Evermore explained Honza is among the lucky ones who caught the fraud early.
“What is going to happen this month, that is particularly terrifying to me, is that those people whose identities have been stolen will receive a 1099-G that they should have to pay taxes on this money that somebody else took out in their name,” said Evermore. “They may not have known their identity was stolen.”
Most people will learn of it when they receive the 1099-G form in the mail. However, in some cases where scammers changed the addresses on file, a person may not learn of the fraud until they apply for a tax refund and it is withheld. For some, this is a scary thought, but Evermore advises those people not to panic.
“These agencies are setting up communication pathways for people to identify that their identity has been stolen, because this is so prevalent,” said Evermore. “They do want to stop the scammers.”

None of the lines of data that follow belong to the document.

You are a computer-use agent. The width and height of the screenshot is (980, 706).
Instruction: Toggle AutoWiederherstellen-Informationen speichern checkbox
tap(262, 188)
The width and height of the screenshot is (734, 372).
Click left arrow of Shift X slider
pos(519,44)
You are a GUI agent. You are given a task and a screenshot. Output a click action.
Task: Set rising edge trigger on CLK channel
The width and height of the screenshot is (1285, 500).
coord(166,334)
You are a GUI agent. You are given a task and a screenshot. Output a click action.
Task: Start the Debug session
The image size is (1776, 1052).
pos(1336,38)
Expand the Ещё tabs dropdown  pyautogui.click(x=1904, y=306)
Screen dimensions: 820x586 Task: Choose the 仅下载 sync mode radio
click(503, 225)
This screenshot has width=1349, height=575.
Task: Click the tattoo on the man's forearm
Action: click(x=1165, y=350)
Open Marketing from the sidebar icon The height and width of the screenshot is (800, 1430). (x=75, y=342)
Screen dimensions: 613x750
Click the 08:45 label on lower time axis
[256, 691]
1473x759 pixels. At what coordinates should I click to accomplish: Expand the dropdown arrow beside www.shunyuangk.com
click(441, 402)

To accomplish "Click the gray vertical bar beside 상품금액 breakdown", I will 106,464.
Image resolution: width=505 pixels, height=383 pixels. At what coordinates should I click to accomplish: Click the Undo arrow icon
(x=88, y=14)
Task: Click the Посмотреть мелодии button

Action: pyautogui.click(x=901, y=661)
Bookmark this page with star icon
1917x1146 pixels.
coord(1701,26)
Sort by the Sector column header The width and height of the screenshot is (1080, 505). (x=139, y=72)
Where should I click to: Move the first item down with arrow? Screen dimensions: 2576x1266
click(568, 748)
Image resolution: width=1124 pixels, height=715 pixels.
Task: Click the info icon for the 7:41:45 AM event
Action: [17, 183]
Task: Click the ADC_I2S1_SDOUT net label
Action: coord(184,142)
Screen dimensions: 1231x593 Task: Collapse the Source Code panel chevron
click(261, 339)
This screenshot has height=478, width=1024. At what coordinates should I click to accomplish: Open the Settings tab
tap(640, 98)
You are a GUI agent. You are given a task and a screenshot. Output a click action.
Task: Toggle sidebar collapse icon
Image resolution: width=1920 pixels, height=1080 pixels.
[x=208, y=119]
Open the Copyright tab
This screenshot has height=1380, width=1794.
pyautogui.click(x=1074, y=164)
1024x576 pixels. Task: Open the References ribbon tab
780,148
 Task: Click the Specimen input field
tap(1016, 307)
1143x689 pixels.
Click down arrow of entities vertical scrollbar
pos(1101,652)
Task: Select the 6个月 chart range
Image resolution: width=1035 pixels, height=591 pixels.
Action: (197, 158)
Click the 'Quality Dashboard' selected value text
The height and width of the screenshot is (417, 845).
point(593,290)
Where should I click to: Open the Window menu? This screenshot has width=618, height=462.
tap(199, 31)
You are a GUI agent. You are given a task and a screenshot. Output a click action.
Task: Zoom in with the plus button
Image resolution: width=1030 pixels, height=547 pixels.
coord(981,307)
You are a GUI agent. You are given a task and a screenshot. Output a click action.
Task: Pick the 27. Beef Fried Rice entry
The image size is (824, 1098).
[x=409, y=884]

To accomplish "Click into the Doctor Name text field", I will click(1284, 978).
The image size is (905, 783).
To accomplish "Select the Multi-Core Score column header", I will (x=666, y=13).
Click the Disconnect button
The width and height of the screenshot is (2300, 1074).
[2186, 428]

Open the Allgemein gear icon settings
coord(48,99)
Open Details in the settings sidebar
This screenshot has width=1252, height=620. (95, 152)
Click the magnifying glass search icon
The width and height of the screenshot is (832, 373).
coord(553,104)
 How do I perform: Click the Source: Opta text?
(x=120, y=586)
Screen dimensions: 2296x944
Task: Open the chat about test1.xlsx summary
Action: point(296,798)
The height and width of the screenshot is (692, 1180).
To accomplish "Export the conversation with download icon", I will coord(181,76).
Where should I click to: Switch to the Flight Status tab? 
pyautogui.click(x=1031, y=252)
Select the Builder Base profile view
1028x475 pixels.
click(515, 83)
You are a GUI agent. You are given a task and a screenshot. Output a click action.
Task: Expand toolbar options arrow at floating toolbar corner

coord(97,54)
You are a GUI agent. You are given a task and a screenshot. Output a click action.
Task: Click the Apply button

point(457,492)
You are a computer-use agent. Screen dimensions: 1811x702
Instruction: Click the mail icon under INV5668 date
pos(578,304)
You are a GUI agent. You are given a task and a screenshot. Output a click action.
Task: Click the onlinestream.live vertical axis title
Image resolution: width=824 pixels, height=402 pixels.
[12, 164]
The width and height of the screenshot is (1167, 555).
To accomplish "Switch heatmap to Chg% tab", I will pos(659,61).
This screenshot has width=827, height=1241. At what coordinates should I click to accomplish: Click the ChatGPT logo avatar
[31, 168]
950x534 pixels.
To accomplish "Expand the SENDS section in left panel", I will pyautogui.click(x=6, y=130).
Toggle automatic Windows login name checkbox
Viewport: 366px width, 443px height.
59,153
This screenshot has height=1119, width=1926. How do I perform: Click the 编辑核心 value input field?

Most people should be able to resolve the tax and identity issues within a few weeks, after reporting it to their state’s unemployment system and other necessary agencies.
“I am going through what I am going to call a first-world problem, but some other people are going through a lot worse,” Honza explained.
Some, like Honza, worry more about how these scammers are affecting those who actually have lost their jobs.
“In the most recent relief bill, now every single state has to have at least another step of identity verification in order for people to get benefits, and as we know, any hurdle to benefits is going to exclude people,” said Evermore.
At the very least, the requirement is meaning some have to wait longer for benefits they desperately need now to survive.